*What you are asked to do*
The required output is the exact run of lines below that opens at the line with "Viewport: 1120px width, 627px height." and closes at the line with "Switch to the".

*Records for this task*
[Start of section]

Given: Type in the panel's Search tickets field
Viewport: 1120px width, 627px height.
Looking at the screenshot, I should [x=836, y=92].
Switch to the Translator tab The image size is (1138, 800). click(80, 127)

[End of section]
[Start of section]

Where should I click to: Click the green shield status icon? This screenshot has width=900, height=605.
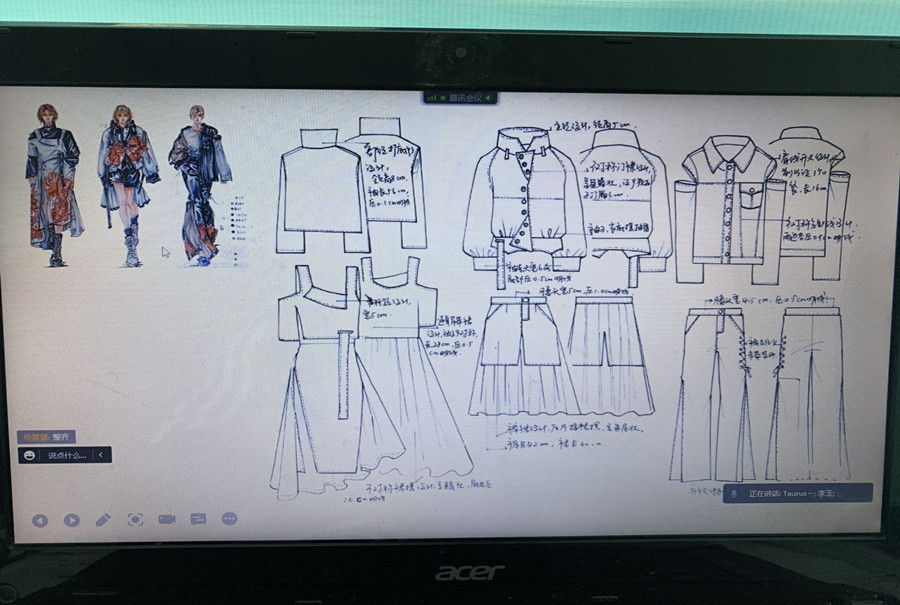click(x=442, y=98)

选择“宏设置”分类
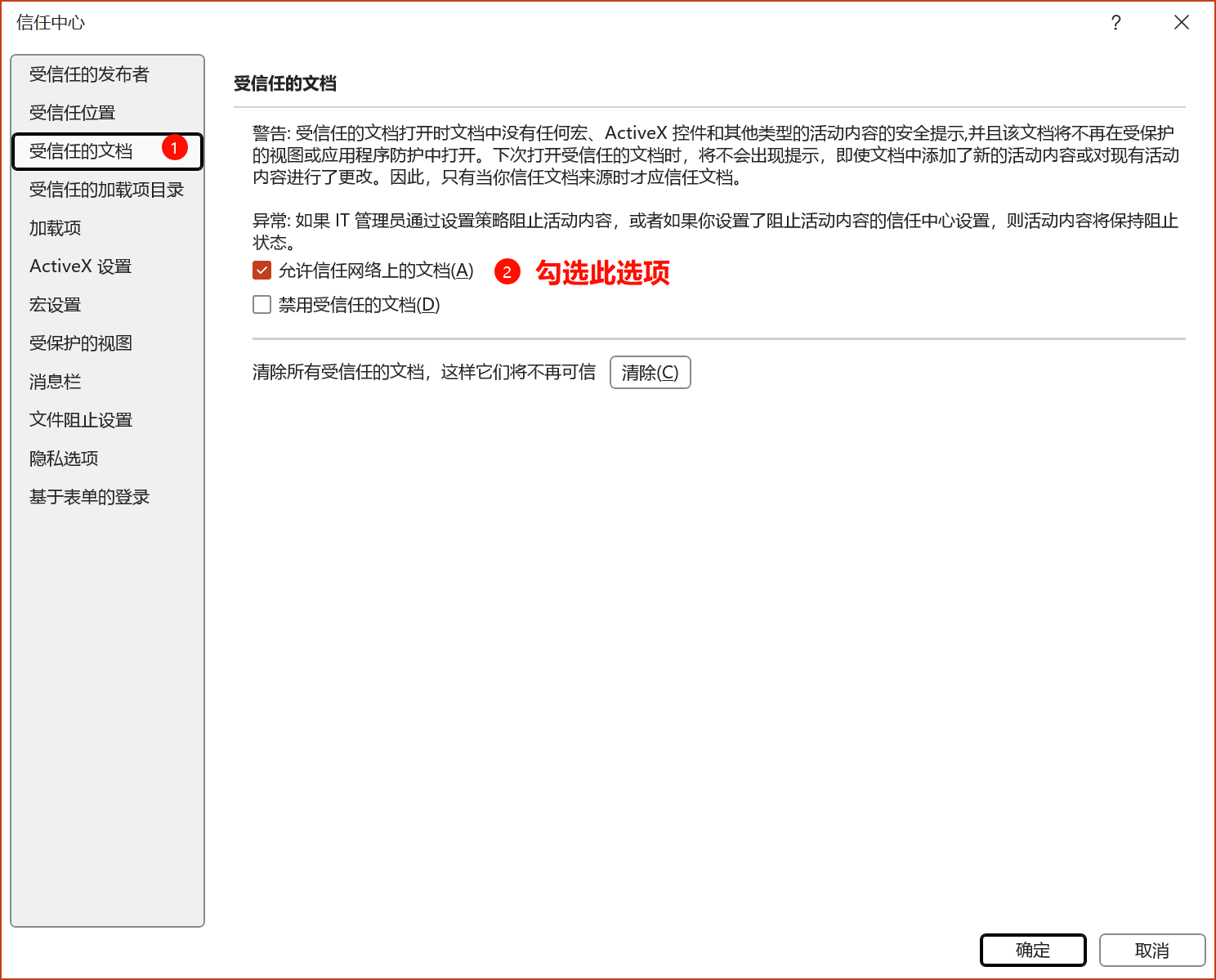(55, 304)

[End of section]

*Your response*
Viewport: 1120px width, 627px height.
Looking at the screenshot, I should [x=836, y=92].
Switch to the Translator tab The image size is (1138, 800). click(80, 127)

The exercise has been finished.